# Liquid soap... in bar ?



## Emmanuel (Mar 24, 2020)

Hello evryone.
I had a hard time choosing the right sections to post this thread as you will understand why.
I love the idea of limiting packaging by using solid product. However I would also like to produce liquid soap.

Here is my idea : creating a solid soap that is easyly disolvable with water to form a liquid soap. That way I won't need to send plastic bottle to customers , I could send them soap flakes in carboard box that they will dilute with water in their reusable container.

I had some idea about it, maybe create a soap that contain mostly potassium hydroxyde instead of sodium. I wonder if anyone know a receipe about it  

Have a nice day !


----------



## IrishLass (Mar 24, 2020)

Hello Emmanuel! You can easily do that with 100% potassium hydroxide, no problem. Stage one of making liquid soap (normally made with 100% potassium hydroxide) is called the 'paste stage': i.e., after combining the oils and potassium hydroxide solution, it traces and forms a semi-soft, but solid soap paste, much like the consistency of pulled taffy candy......solid, but easy to dent when pressed. You will most likely have a difficult time trying to shred it I think, but it takes well to cutting into small pieces (which is what I do when I dilute my paste into liquid soap).  

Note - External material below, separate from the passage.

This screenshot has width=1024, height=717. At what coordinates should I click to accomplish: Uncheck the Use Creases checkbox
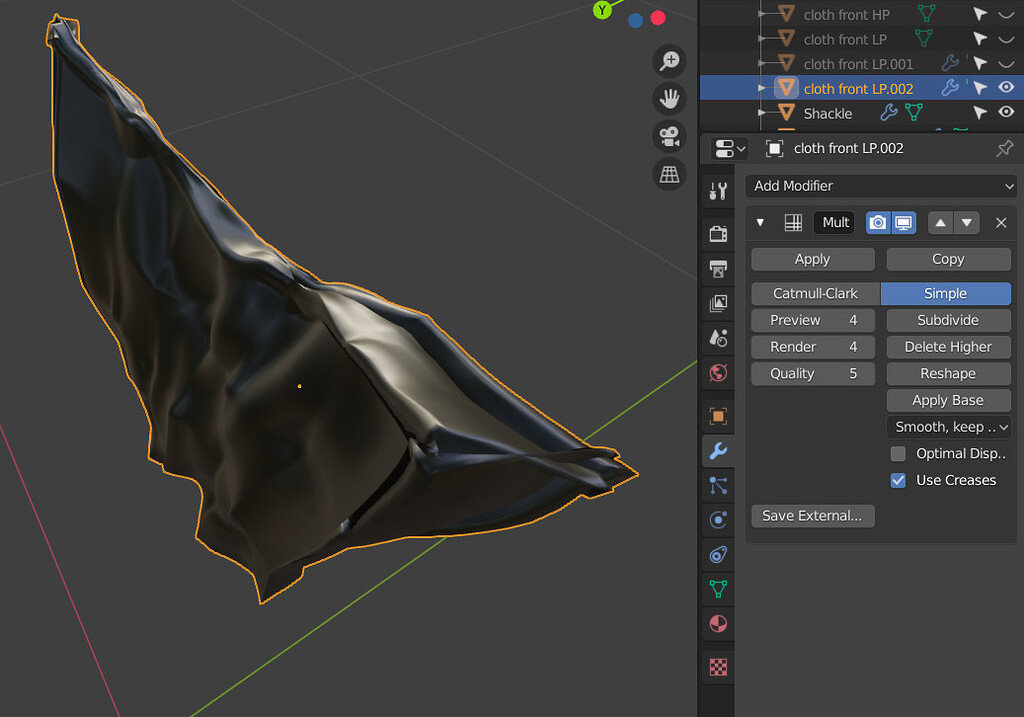[899, 480]
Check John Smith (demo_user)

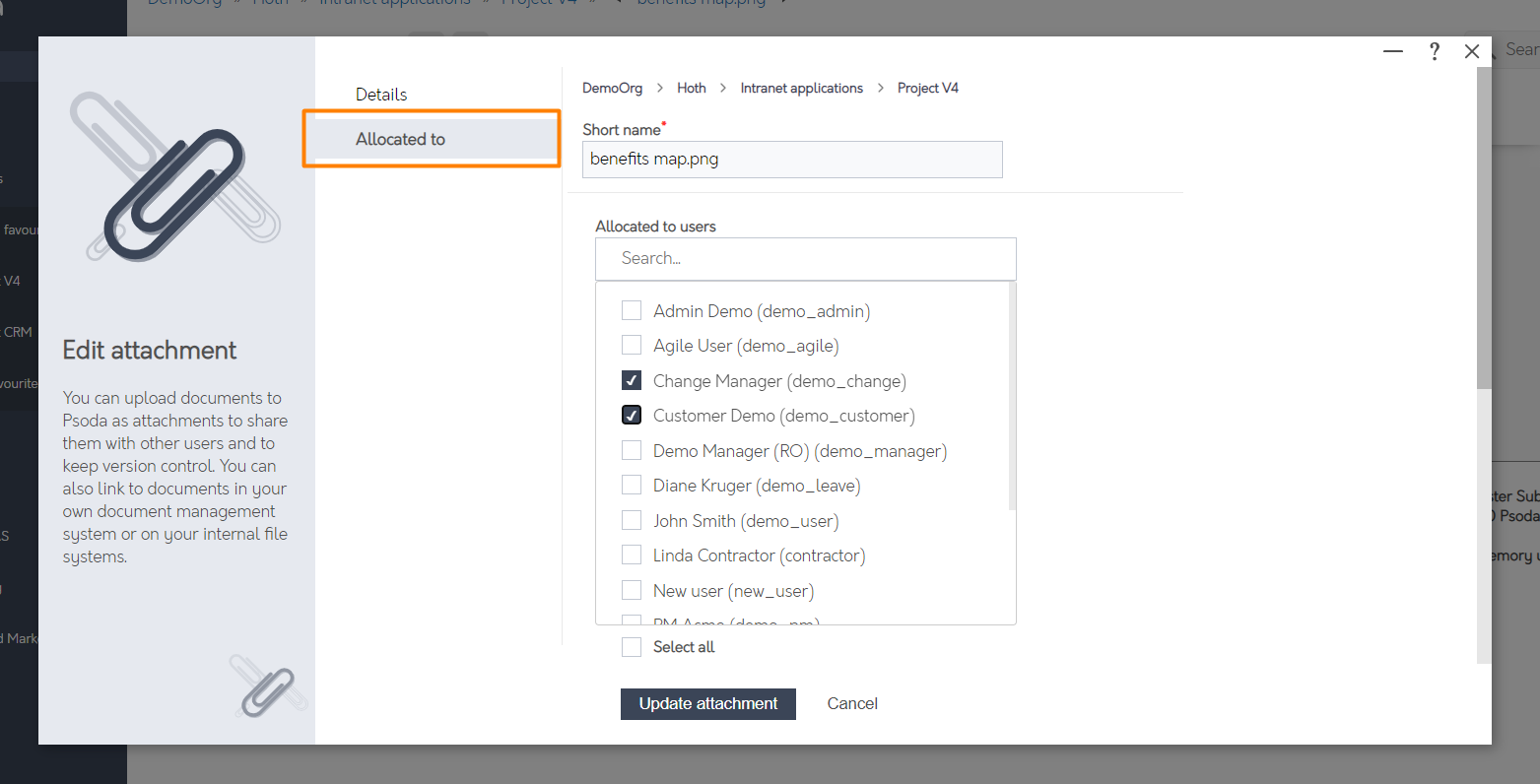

Stage two of liquid soapmaking is diluting the paste with water to turn it into liquid soap.  


IrishLass


----------



## atiz (Mar 24, 2020)

Oh, this is apparently a fashion now! I just saw this ad on Facebook the other day (way too many soap ads these days...), this company is doing the same except it's syndet. https://www.blueland.com
(I haven't tried them and really in no need of more cleaning products. But I like the idea.)


----------



## Jersey Girl (Mar 24, 2020)

IrishLass said:


> Hello Emmanuel! You can easily do that with 100% potassium hydroxide, no problem. Stage one of making liquid soap (normally made with 100% potassium hydroxide) is called the 'paste stage': i.e., after combining the oils and potassium hydroxide solution, it traces and forms a semi-soft, but solid soap paste, much like the consistency of pulled taffy candy......solid, but easy to dent when pressed. You will most likely have a difficult time trying to shred it I think, but it takes well to cutting into small pieces (which is what I do when I dilute my paste into liquid soap).
> 
> Stage two of liquid soapmaking is diluting the paste with water to turn it into liquid soap.
> 
> ...



May I ask how long can the paste be stored?  Can you dilute what you need and store the rest for the next time you need it?  Thinking about venturing into some liquid soap at some point.


----------



## IrishLass (Mar 24, 2020)

Hi Jersey Girl....it can be stored indefinitely in the fridge. That's where I store mine. I normally make 1 lb batches of paste at a time and dilute only enough of it to make 16 oz of liquid soap at time to fill my handful of pump dispensers throughout my house, and the rest I store in my fridge in a gallon Ziploc bag until I need to dilute more to refill my dispensers. I only make liquid soap for my own household, so it doesn't take up much room in my fridge. 


IrishLass


----------



## Jersey Girl (Mar 24, 2020)

IrishLass said:


> Hi Jersey Girl....it can be stored indefinitely in the fridge. That's where I store mine. I normally make 1 lb batches of paste at a time and dilute only enough of it to make 16 oz of liquid soap at time to fill my handful of pump dispensers throughout my house, and the rest I store in my fridge in a gallon Ziploc bag until I need to dilute more to refill my dispensers. I only make liquid soap for my own household, so it doesn't take up much room in my fridge.
> 
> 
> IrishLass



Thank you so much.  This is exactly what I had in mind. I don’t know why I feel so intimidated to try a batch but I need to get over it.


----------



## Emmanuel (Mar 25, 2020)

IrishLass said:


> Hello Emmanuel! You can easily do that with 100% potassium hydroxide, no problem. Stage one of making liquid soap (normally made with 100% potassium hydroxide) is called the 'paste stage': i.e., after combining the oils and potassium hydroxide solution, it traces and forms a semi-soft, but solid soap paste, much like the consistency of pulled taffy candy......solid, but easy to dent when pressed. You will most likely have a difficult time trying to shred it I think, but it takes well to cutting into small pieces (which is what I do when I dilute my paste into liquid soap).
> 
> Stage two of liquid soapmaking is diluting the paste with water to turn it into liquid soap.
> 
> ...




Very interesting, thank you, I will try it as soon as possible  
Why do you keep it in fridge ? does it tend to get rancid  faster ?


----------



## DeeAnna (Mar 25, 2020)

Liquid soap paste doesn't go rancid any faster than bar soap, at least in my experience. Storing the paste in the refrigerator is a choice, not a requirement.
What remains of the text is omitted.